To generate passive income by POS,
this process is called staking.
During
staking, some of your coins are locked and unavailable to spend. Similar to a
savings account in a bank, these coins are reserved by the network for a short
period of time. In return for borrowing these coins the owner receives interest
(coins) just like banks pay customers interest. POS coin supplies are
inflationary at a variety of yearly rates; providing stakers better interest than
local banks or credit unions.

 

In most cases, your coins need
to be available to the network (online) in order to be staked.
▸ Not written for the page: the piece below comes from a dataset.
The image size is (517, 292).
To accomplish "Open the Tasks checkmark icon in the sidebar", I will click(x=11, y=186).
However, if you
lack guaranteed internet connectivity or just prefer not to keep your wallet
online all the time in order to mitigate potential exposure to security risks,
you are at a disadvantage because you can’t earn passive income on your coins
while they are offline.

 

While
staking is considerably less energy intensive, POW is still considered by many
to be superior to POS. One of the chief arguments for that position is a
security flaw in staking systems — POS gives away your public key when you
stake.

This argument has merit because in most
cases coins are stored in a small amount of addresses, mostly one, and that
address is unlocked (unencrypted) for staking. The public key of these unlocked
staking addresses is regularly being broadcast to the network.
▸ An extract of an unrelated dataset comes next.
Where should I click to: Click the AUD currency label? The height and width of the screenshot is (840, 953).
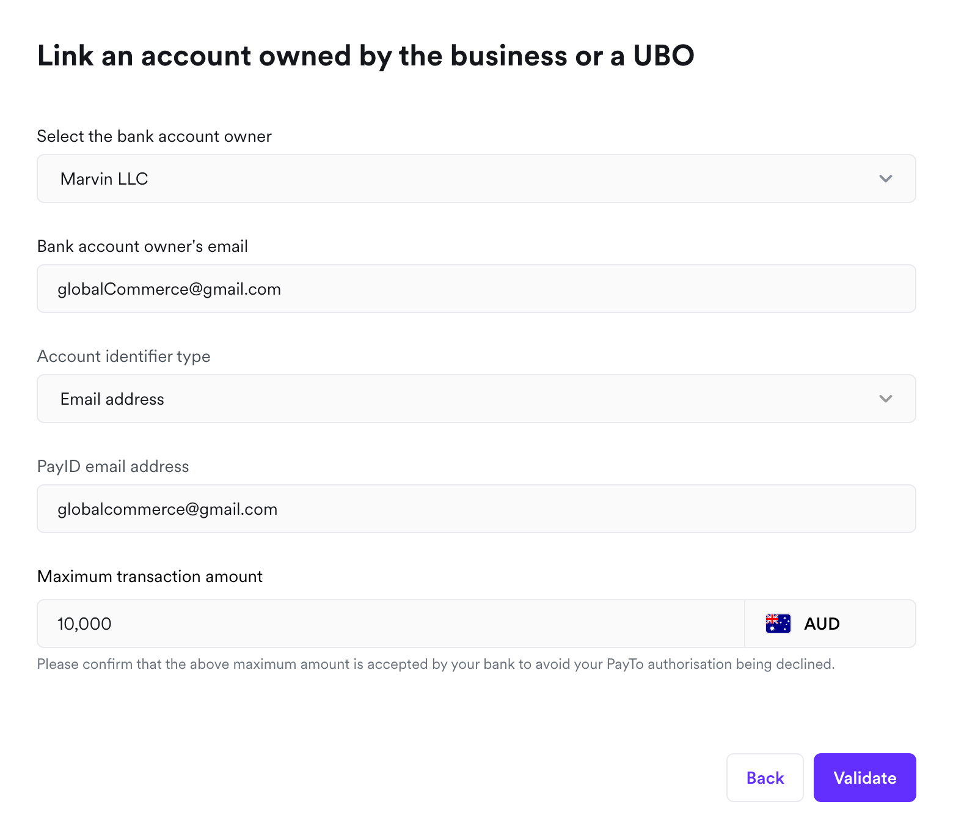coord(822,624)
One project building resistance to quantum
computing is Particl, the open-source privacy framework built on blockchain
technology. Here’s a look at how that project leverages innovations like cold
staking, multi-signatures and HD wallets to improve POS security, maximize income-generation
 and provide secure, private, flexible
spending options for owners of its token, PART.

Cold
Staking

In its most basic terms, cold
staking keeps your spend public key and private key private.
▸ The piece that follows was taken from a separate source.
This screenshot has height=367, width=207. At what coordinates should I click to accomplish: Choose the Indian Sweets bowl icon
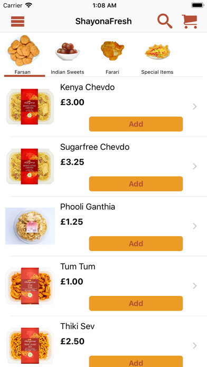(x=68, y=51)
While you still need to be
online to generate stakes, cold staking leverages multi-signature addresses so
you can stake from multiple computers. A person earning passive income on a
network with cold staking, like Particl’s, can set up a dedicated stake-only
machine while simultaneously spending those coins around the world on any
mobile HD wallet like Ledger or Particl’s own Copay App.

 

In terms of quantum resistance,
this makes reversing private keys to public keys nearly impossible. For
beginners, the stake-only machine is broadcasting a public key that is
different than the mobile wallet key. In order to steal coins, both private
keys would need to be known when using multi-signature. The more computers
broadcasting stakes and spending stakes the greater the resistance becomes.

 

On November 10, the Particl
network will have a planned hard fork to activate cold staking on the main blockchain.
The team has been community testing this new feature on its test network since
the beginning of August.

Summary

Although most cryptocurrencies
lack cold staking support, Particl is not the only platform to support it. A
few others, such as BlueCoin and BlackHalo, also enable cold staking.


If you’re seeking to build a
reliable passive income stream over the long-term using cryptocurrency, a
feature like quantum resistance is important. If the past half-century is any
indication, computers will always grow more and more powerful. A sudden advance
in computing technology could practically wipe out the value of coins that lack
quantum resistance.

 

As the cryptocurrency world
evolves and grows more complex, generating income reliably using cryptocurrency
is also becoming more challenging. Features like cold staking and quantum
resistance provide income-generation benefits and guarantees that are now available
from core cryptocurrency platforms like Particl.